Records

==========

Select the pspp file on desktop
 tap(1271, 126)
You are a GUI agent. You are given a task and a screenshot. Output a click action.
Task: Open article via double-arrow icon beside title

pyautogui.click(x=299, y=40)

==========

Convert the listing above into a Markdown table with the columns "No." and "Line," numbering each non-blank line in order and omitting blank lines.

| No. | Line |
|---|---|
| 1 | Select the pspp file on desktop |
| 2 |  tap(1271, 126) |
| 3 | You are a GUI agent. You are given a task and a screenshot. Output a click action. |
| 4 | Task: Open article via double-arrow icon beside title |
| 5 | pyautogui.click(x=299, y=40) |